Europe hopes that Iran might allow nuclear supervision

Iran may offer to put its nuclear activities under broader international supervision when its president addresses the UN General Assembly this weekend, European officials and diplomats have said.

Europe hopes that Iran might allow nuclear supervision

Iran may offer to put its nuclear activities under broader international supervision when its president addresses the UN General Assembly this weekend, European officials and diplomats have said.

The officials were guarded about the possibility that the new Iranian President Mahmoud Ahmadinejad might announce a new freeze on uranium conversion today just weeks after Tehran resumed the practice – and sparked the present crisis over its atomic program.

Divulging some details of a closed meeting on Thursday on the sidelines of the UN summit in New York, the officials and diplomats said members of the Iranian president’s team told the foreign ministers of Britain, France and Germany that Tehran’s right to develop and apply the nuclear cycle was not up for debate.

Uranium conversion, a precursor to uranium enrichment, is part of that cycle.

Iran says it is interested in enrichment only to generate power, but the US says Tehran wants to create weapons-grade uranium as part of a nuclear arms program – an accusation repeated yesterday by the spokesman for the US mission in Vienna.

“Iran has used its nuclear program as a cover and pretext for efforts to acquire nuclear weapons capability,” said Matthew Boland of the mission, which deals with the International Atomic Energy Agency and Iran’s nuclear dossier.

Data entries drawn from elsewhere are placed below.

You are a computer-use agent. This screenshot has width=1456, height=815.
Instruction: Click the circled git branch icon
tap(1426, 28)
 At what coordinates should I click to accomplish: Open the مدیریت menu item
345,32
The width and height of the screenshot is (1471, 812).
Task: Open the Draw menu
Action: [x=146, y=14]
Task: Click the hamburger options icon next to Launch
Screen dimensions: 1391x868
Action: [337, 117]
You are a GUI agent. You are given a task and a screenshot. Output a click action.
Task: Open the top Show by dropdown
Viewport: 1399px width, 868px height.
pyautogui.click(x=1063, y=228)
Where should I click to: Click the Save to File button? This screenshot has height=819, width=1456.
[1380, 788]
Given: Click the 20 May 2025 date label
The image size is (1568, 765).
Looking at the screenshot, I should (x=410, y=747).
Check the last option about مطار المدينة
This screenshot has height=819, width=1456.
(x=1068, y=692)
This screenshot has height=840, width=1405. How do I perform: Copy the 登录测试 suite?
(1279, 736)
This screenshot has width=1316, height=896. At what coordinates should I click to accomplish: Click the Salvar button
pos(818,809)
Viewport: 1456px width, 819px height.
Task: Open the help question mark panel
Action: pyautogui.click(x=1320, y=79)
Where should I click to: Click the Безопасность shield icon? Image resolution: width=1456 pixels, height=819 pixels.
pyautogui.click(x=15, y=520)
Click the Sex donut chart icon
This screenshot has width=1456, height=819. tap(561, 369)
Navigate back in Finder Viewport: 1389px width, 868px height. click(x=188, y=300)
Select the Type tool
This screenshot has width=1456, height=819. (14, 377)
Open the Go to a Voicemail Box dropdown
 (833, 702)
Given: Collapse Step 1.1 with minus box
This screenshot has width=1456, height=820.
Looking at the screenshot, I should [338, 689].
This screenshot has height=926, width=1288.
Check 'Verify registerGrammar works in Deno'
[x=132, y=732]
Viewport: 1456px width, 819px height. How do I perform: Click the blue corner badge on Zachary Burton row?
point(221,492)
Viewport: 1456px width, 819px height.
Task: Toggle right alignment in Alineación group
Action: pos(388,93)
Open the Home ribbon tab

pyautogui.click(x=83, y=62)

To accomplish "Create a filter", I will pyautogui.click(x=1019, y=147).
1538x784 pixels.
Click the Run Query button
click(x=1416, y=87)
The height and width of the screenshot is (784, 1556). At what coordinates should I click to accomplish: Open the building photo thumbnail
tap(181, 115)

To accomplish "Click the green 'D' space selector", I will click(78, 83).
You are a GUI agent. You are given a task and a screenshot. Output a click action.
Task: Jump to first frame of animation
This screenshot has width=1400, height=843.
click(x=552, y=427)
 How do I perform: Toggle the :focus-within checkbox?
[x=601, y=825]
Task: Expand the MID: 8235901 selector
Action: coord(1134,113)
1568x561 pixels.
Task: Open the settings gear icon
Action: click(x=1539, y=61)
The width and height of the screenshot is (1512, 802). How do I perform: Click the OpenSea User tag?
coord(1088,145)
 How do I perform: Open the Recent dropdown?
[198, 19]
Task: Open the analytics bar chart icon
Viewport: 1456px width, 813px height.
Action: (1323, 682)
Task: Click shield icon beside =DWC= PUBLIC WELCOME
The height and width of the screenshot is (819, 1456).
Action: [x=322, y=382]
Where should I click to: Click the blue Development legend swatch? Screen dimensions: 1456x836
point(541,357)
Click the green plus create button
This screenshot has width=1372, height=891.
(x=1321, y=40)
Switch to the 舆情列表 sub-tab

Washington has been a key force in trying to marshal enough support at Monday’s board meeting of the Vienna-based IAEA for referring Iran to the UN Security Council, which could consider sanctions. Boland said “the board must live up to its obligations” and ask for council involvement unless Iran stops its “provocative (nuclear) activities".

Momentum for Security Council action grew after Tehran last month rejected economic and other incentives offered by Britain, France and Germany - negotiating on behalf of the European Union – and resumed uranium conversion. The Europeans say Tehran broke its word by unilaterally restarting that activity while still discussing ways to reduce international suspicions about its nuclear agenda.

But the US-European effort for Security Council involvement has run into trouble due to stubborn resistance from council members Russia and China, both with veto power as permanent members, as well as by India, Pakistan and other key nations.

Diplomats and European officials said the Security Council option formally remained, but an idea was gaining favour of giving Iran a deadline of several weeks to comply with international demands meant to reduce suspicions about its nuclear activities.

British Foreign Secretary Jack Straw also said after the New York meetings with the Iranians that the previous offers “are still on the table".

“We’re going to listen carefully” to Ahmadinejad’s comments Saturday to the General Assembly, “and make an assessment from there” on what action to pursue at the IAEA board meeting, he said.

Ahmadinejad said on Thursday that his country was willing to offer nuclear technology to other Muslim states, Iran’s state-run Islamic Republic News Agency reported. At the United Nations for a summit of leaders, Ahmadinejad also repeated promises that Iran would not develop nuclear weapons, the report said.

France has no objection to Iran’s proposal to provide nuclear technology to other Muslim states, as long as it respects the Nuclear Non-proliferation Treaty, Foreign Ministry spokesman Denis Simonneau said.

Respecting the international treaty is “paramount,” Simonneau said.